Give the listing again in full, matching it character for character.

Listed records.
BEGIN
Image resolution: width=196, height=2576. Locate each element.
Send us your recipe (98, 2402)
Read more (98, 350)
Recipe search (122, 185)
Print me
END
Expected output.
Image resolution: width=196, height=2576. Locate each element.
Send us your recipe (98, 2402)
Read more (98, 350)
Recipe search (122, 185)
Print me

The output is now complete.